START Dataset records

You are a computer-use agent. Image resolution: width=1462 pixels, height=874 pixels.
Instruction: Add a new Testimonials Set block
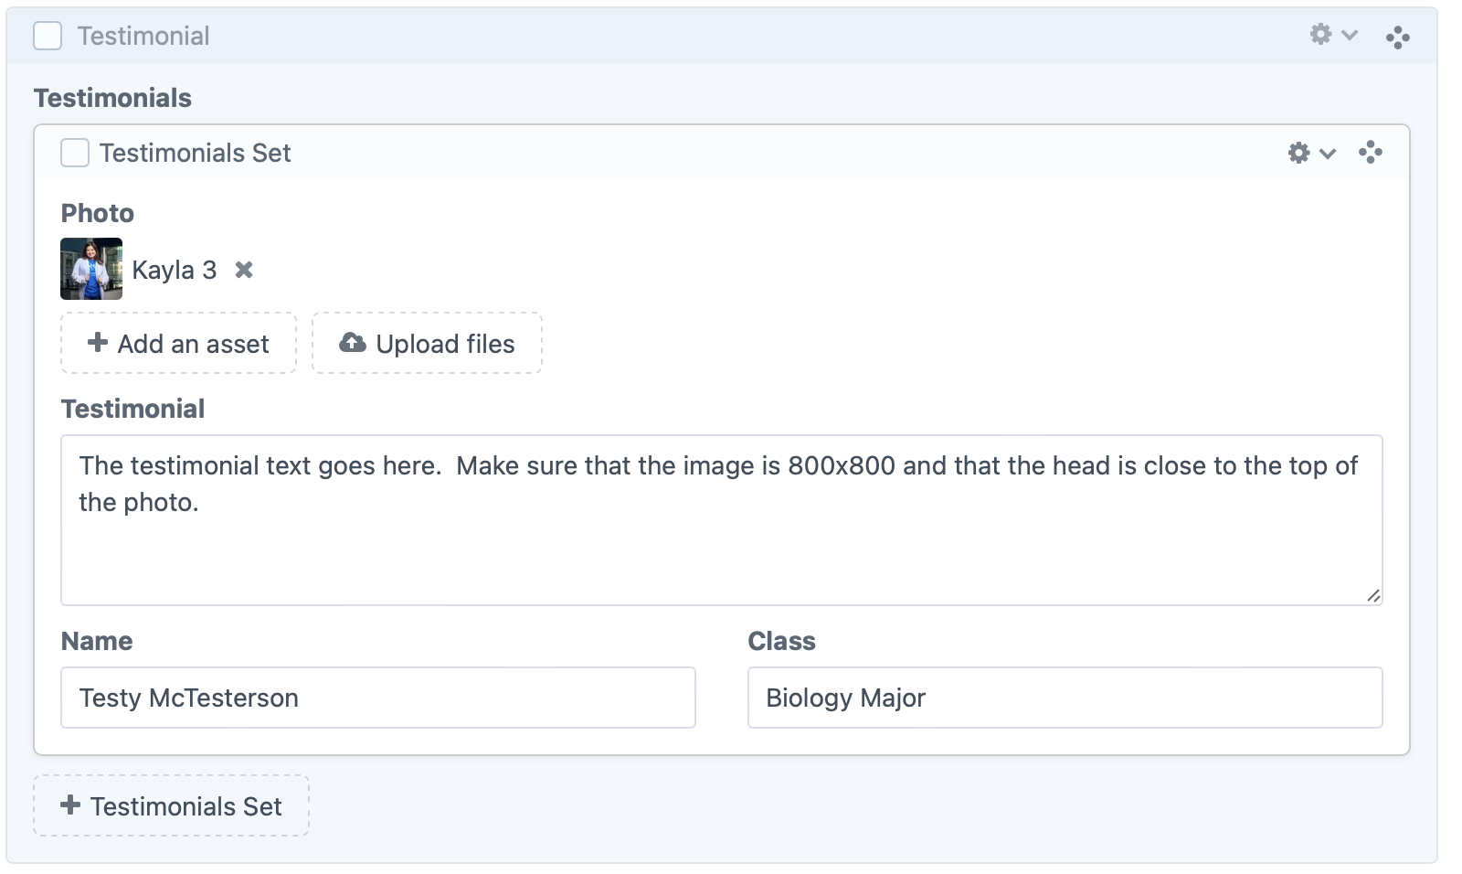(x=172, y=805)
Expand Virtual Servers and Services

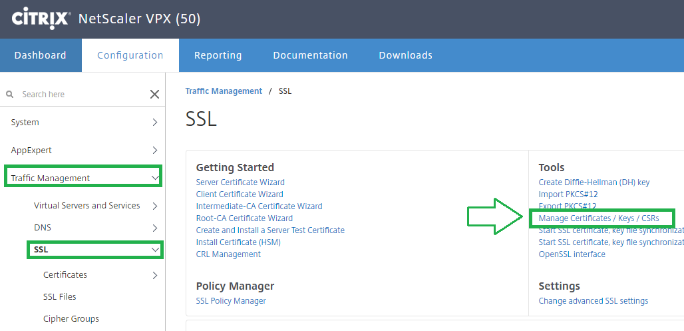coord(154,206)
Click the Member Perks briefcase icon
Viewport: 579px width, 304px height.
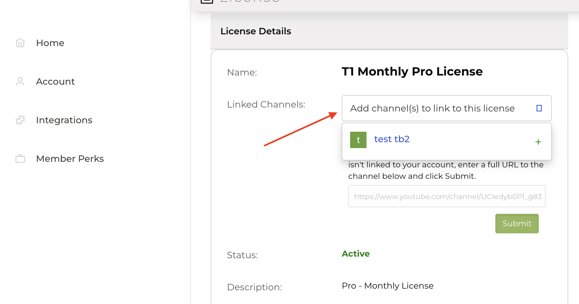pos(20,159)
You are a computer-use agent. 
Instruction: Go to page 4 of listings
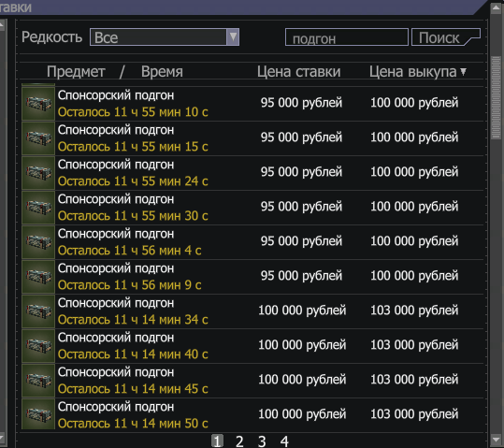284,441
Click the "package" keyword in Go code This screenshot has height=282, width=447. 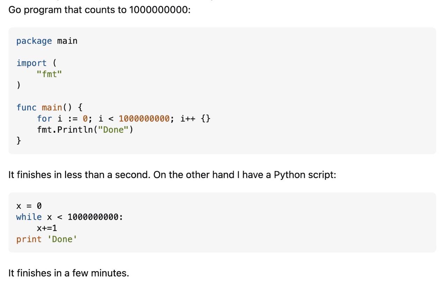tap(34, 41)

END Dataset records

● Goal of the exercise
Please determine how many lines of the records above contain "computer", and state that number only.

● Task output
2